(Data begins)

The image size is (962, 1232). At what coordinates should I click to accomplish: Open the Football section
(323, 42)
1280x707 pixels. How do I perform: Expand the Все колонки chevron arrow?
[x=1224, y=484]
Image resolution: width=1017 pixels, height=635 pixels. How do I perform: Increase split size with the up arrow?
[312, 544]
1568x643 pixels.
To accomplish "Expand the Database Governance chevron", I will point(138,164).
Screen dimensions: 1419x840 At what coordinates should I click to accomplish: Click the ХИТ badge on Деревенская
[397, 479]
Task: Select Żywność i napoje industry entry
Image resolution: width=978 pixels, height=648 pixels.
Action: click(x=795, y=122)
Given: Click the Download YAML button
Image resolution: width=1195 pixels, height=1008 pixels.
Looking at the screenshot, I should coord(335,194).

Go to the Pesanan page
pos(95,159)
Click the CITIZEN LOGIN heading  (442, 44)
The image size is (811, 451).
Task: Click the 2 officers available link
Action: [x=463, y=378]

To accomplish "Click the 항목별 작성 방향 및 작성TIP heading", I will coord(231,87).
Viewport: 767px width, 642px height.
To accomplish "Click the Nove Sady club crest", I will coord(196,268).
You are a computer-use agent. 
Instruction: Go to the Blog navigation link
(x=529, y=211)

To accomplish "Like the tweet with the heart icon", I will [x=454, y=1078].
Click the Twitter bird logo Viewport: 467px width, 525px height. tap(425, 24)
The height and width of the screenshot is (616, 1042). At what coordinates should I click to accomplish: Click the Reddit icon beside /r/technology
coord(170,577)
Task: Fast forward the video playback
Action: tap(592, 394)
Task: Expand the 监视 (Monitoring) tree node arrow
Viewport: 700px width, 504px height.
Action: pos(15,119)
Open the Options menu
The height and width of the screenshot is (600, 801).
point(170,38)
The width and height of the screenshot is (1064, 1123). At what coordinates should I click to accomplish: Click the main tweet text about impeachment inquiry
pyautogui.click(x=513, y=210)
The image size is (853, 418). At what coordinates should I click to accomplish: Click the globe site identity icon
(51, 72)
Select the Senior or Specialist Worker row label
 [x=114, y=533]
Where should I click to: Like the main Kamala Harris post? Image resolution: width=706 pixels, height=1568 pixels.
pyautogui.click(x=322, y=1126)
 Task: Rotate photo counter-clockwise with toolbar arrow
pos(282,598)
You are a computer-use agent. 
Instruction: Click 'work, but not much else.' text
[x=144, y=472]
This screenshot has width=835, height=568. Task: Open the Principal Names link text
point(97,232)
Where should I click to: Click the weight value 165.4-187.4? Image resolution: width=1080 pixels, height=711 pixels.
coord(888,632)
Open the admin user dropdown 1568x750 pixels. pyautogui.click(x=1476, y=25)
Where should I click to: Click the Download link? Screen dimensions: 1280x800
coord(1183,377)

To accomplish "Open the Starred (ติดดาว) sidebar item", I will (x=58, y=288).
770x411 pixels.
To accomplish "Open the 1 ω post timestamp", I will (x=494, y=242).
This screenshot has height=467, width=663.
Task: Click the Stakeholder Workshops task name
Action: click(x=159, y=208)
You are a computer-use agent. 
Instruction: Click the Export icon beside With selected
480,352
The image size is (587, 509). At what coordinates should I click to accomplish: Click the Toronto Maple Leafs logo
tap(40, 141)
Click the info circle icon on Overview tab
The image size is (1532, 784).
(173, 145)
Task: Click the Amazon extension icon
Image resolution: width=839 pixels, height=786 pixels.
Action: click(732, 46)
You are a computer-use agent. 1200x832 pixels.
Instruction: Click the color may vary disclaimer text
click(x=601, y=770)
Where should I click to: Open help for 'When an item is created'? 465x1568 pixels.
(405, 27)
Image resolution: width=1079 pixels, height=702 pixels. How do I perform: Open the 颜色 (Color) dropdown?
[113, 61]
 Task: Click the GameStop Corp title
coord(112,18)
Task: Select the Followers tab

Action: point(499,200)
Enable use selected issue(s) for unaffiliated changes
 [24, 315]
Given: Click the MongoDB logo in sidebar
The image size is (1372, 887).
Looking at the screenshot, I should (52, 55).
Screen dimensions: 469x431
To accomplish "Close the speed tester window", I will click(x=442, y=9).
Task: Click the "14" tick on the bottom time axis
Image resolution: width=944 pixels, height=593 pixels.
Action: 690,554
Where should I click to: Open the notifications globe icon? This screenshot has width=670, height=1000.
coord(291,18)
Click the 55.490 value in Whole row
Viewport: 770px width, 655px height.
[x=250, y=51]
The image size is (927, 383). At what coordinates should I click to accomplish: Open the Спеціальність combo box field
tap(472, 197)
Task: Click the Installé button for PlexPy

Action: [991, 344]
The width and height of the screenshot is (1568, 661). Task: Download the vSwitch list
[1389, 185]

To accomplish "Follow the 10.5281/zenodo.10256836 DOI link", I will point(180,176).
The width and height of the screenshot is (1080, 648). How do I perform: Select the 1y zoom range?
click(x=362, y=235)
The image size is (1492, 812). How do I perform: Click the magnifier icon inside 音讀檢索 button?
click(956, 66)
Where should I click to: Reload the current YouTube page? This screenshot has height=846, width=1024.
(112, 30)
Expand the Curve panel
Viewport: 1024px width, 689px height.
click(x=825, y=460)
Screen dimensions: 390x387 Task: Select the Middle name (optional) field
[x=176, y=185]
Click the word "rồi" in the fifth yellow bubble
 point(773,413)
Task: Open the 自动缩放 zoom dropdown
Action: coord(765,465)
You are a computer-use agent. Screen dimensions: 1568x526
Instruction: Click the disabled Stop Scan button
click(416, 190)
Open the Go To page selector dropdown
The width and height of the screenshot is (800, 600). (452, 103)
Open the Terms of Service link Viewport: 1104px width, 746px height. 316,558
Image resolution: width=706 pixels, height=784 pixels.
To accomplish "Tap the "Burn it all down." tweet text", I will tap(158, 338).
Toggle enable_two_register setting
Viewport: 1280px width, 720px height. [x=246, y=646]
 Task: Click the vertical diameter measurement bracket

(Data ends)

Problem statement →
None of the records may be omitted or altered when they are given again.

Problem solution →
The image size is (962, 1232). At what coordinates should I click to accomplish: Open the Football section
(323, 42)
1280x707 pixels. How do I perform: Expand the Все колонки chevron arrow?
[x=1224, y=484]
Image resolution: width=1017 pixels, height=635 pixels. How do I perform: Increase split size with the up arrow?
[312, 544]
1568x643 pixels.
To accomplish "Expand the Database Governance chevron", I will point(138,164).
Screen dimensions: 1419x840 At what coordinates should I click to accomplish: Click the ХИТ badge on Деревенская
[397, 479]
Task: Select Żywność i napoje industry entry
Image resolution: width=978 pixels, height=648 pixels.
Action: click(x=795, y=122)
Given: Click the Download YAML button
Image resolution: width=1195 pixels, height=1008 pixels.
Looking at the screenshot, I should coord(335,194).

Go to the Pesanan page
pos(95,159)
Click the CITIZEN LOGIN heading  (442, 44)
The image size is (811, 451).
Task: Click the 2 officers available link
Action: [x=463, y=378]

To accomplish "Click the 항목별 작성 방향 및 작성TIP heading", I will coord(231,87).
Viewport: 767px width, 642px height.
To accomplish "Click the Nove Sady club crest", I will coord(196,268).
You are a computer-use agent. 
Instruction: Go to the Blog navigation link
(x=529, y=211)

To accomplish "Like the tweet with the heart icon", I will [x=454, y=1078].
Click the Twitter bird logo Viewport: 467px width, 525px height. tap(425, 24)
The height and width of the screenshot is (616, 1042). At what coordinates should I click to accomplish: Click the Reddit icon beside /r/technology
coord(170,577)
Task: Fast forward the video playback
Action: tap(592, 394)
Task: Expand the 监视 (Monitoring) tree node arrow
Viewport: 700px width, 504px height.
Action: pos(15,119)
Open the Options menu
The height and width of the screenshot is (600, 801).
point(170,38)
The width and height of the screenshot is (1064, 1123). At what coordinates should I click to accomplish: Click the main tweet text about impeachment inquiry
pyautogui.click(x=513, y=210)
The image size is (853, 418). At what coordinates should I click to accomplish: Click the globe site identity icon
(51, 72)
Select the Senior or Specialist Worker row label
 [x=114, y=533]
Where should I click to: Like the main Kamala Harris post? Image resolution: width=706 pixels, height=1568 pixels.
pyautogui.click(x=322, y=1126)
 Task: Rotate photo counter-clockwise with toolbar arrow
pos(282,598)
You are a computer-use agent. 
Instruction: Click 'work, but not much else.' text
[x=144, y=472]
This screenshot has width=835, height=568. Task: Open the Principal Names link text
point(97,232)
Where should I click to: Click the weight value 165.4-187.4? Image resolution: width=1080 pixels, height=711 pixels.
coord(888,632)
Open the admin user dropdown 1568x750 pixels. pyautogui.click(x=1476, y=25)
Where should I click to: Click the Download link? Screen dimensions: 1280x800
coord(1183,377)

To accomplish "Open the Starred (ติดดาว) sidebar item", I will (x=58, y=288).
770x411 pixels.
To accomplish "Open the 1 ω post timestamp", I will (x=494, y=242).
This screenshot has height=467, width=663.
Task: Click the Stakeholder Workshops task name
Action: click(x=159, y=208)
You are a computer-use agent. 
Instruction: Click the Export icon beside With selected
480,352
The image size is (587, 509). At what coordinates should I click to accomplish: Click the Toronto Maple Leafs logo
tap(40, 141)
Click the info circle icon on Overview tab
The image size is (1532, 784).
(173, 145)
Task: Click the Amazon extension icon
Image resolution: width=839 pixels, height=786 pixels.
Action: click(732, 46)
You are a computer-use agent. 1200x832 pixels.
Instruction: Click the color may vary disclaimer text
click(x=601, y=770)
Where should I click to: Open help for 'When an item is created'? 465x1568 pixels.
(405, 27)
Image resolution: width=1079 pixels, height=702 pixels. How do I perform: Open the 颜色 (Color) dropdown?
[113, 61]
 Task: Click the GameStop Corp title
coord(112,18)
Task: Select the Followers tab

Action: point(499,200)
Enable use selected issue(s) for unaffiliated changes
 [24, 315]
Given: Click the MongoDB logo in sidebar
The image size is (1372, 887).
Looking at the screenshot, I should (52, 55).
Screen dimensions: 469x431
To accomplish "Close the speed tester window", I will click(x=442, y=9).
Task: Click the "14" tick on the bottom time axis
Image resolution: width=944 pixels, height=593 pixels.
Action: 690,554
Where should I click to: Open the notifications globe icon? This screenshot has width=670, height=1000.
coord(291,18)
Click the 55.490 value in Whole row
Viewport: 770px width, 655px height.
[x=250, y=51]
The image size is (927, 383). At what coordinates should I click to accomplish: Open the Спеціальність combo box field
tap(472, 197)
Task: Click the Installé button for PlexPy

Action: [991, 344]
The width and height of the screenshot is (1568, 661). Task: Download the vSwitch list
[1389, 185]

To accomplish "Follow the 10.5281/zenodo.10256836 DOI link", I will point(180,176).
The width and height of the screenshot is (1080, 648). How do I perform: Select the 1y zoom range?
click(x=362, y=235)
The image size is (1492, 812). How do I perform: Click the magnifier icon inside 音讀檢索 button?
click(956, 66)
Where should I click to: Reload the current YouTube page? This screenshot has height=846, width=1024.
(112, 30)
Expand the Curve panel
Viewport: 1024px width, 689px height.
click(x=825, y=460)
Screen dimensions: 390x387 Task: Select the Middle name (optional) field
[x=176, y=185]
Click the word "rồi" in the fifth yellow bubble
 point(773,413)
Task: Open the 自动缩放 zoom dropdown
Action: coord(765,465)
You are a computer-use agent. Screen dimensions: 1568x526
Instruction: Click the disabled Stop Scan button
click(416, 190)
Open the Go To page selector dropdown
The width and height of the screenshot is (800, 600). (452, 103)
Open the Terms of Service link Viewport: 1104px width, 746px height. 316,558
Image resolution: width=706 pixels, height=784 pixels.
To accomplish "Tap the "Burn it all down." tweet text", I will tap(158, 338).
Toggle enable_two_register setting
Viewport: 1280px width, 720px height. [x=246, y=646]
 Task: Click the vertical diameter measurement bracket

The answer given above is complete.